● **CONSIGNE**:
Poursuivez le portrait de la mannequin Grace Bol à partir de sa dernière phrase.

● **TEXTE FOURNI**:
==========
Par le passé, les défilés de Victoria’s Secret ont été critiqués pour leur manque de diversité, mais Grace Bol assure que c’est une chose qu’elle n’a jamais remarquée. « Pour être honnête, lorsque je regarde des défilés je ne recense pas le nombre de couleurs de peaux différentes. Je ne fais pas attention à cet aspect-là. Je me demande uniquement si le show et les vêtements sont beaux. Mon attention se porte sur l’ensemble de la présentation, pas le genre de personne qui y figure. »

Via les réseaux sociaux ou d’autres moyens de communication, de nombreux mannequins utilisent leurs plateformes pour soutenir les causes politiques et sociales en lesquelles elles croient. Et elle, s’autoproclame-t-elle activiste ? « Je ne sais pas encore », répond-elle. La dernière fois qu’elle est allée au Soudan du Sud, à Noël dernier, elle a remarqué des changements positifs. « Nous avons dorénavant notre propre pays, c’est une première étape. La situation n’est toujours pas idéale, partant de zéro, mais c’est un chez-soi pour tout le monde. Je prie pour que la violence cesse totalement. »

Au moment où elle me parle de sa grand-mère, son visage s’emplit de tendresse. C’est la personne à qui elle aime le plus rendre visite. « C’est une femme si intéressante. J’aime simplement sa présence, et les souvenirs que nous partageons. Elle m’a beaucoup appris. Elle est très heureuse. Enfin, je ne peux pas dire "très heureuse”, disons plutôt "très gentille”. C’est ce que disent les gens à son propos. C’est l’une des personnes les plus respectées de notre village, parce qu’elle est adorable avec tout le monde. Elle a subi tellement d’épreuves, que lorsque je la regarde, je suis impressionnée. Je suppose qu’elle est ma source d’inspiration. »

Alek Wek, ancien mannequin également originaire du Soudan du Sud, a été un autre mentor. « Nous avons beaucoup de sujets de discussion en commun. Parce que nous venons du même pays, nous partageons les mêmes difficultés. Nous avons pu parler dans notre langue d’origine qu’elle n’a pas oubliée. C’était fantastique, au vu du nombre d’années qu’elle a passées si loin. »
==========
● **EXTRAIT SOURCE**:
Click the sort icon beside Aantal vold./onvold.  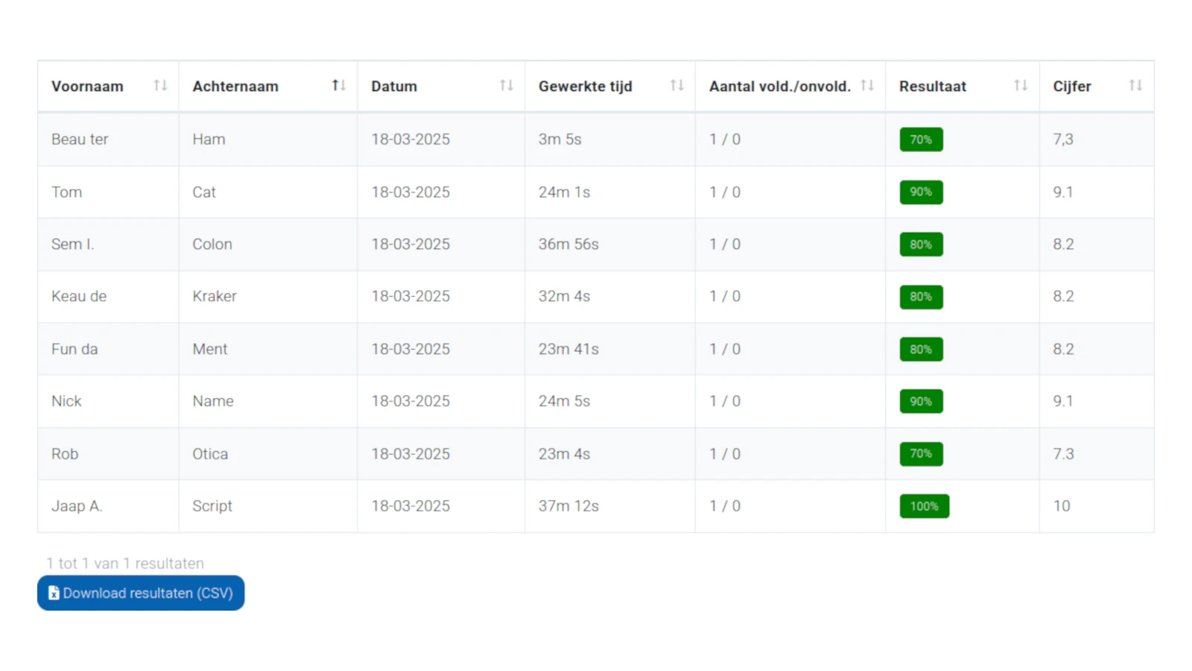(867, 85)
==========
● **RÉPONSE**:
« Parce que nous venons du même pays, [Alek Wek et moi] partageons les mêmes DIFFICULTÉS. Nous avons pu parler dans notre LANGUE D’ORIGINE qu’elle n’a pas oubliée »

Blazer et pantalon Ronald van der Kemp ; boucles d’oreilles Saint Laurent.

Grace Bol refuse de me dire si elle vit ou non une relation amoureuse en ce moment, et n’est pas beaucoup plus loquace quant à sa routine beauté. « Simple », résume-t-elle. « Que des choses normales et naturelles. Des huiles. » Des produits à recommander ? « Vaseline. Sur le visage et le corps. » Mais elle s’illumine de nouveau lorsque nous abordons le thème des vêtements. « J’adore Prada, Louis Vuitton, Ralph Lauren… Et Roland Mouret. Ses créations sont si bien coupées. La liste de mes créateurs favoris est longue. Et chaque année, elle s’étoffe. Aujourd’hui je porte un pantalon Burberry, un perfecto noir Vince et un foulard Calvin Klein. Du côté des sacs à main, ma préférence va à Prada, Vuitton, Loewe et Zac Posen. »

Je me demande ce que Grace Bol pense qu’elle aurait fait, si le monde du mannequinat ne l’avait pas réclamée ? « Hum, eh bien, j’ai toujours aimé la mode. Je regarde toujours les vêtements en me demandant à quoi cela ressemblerait de les créer. Donc j’ai quelques aspirations dans ce domaine, et d’autres petits rêves personnels dont je ne peux pas parler », confie-t-elle en souriant.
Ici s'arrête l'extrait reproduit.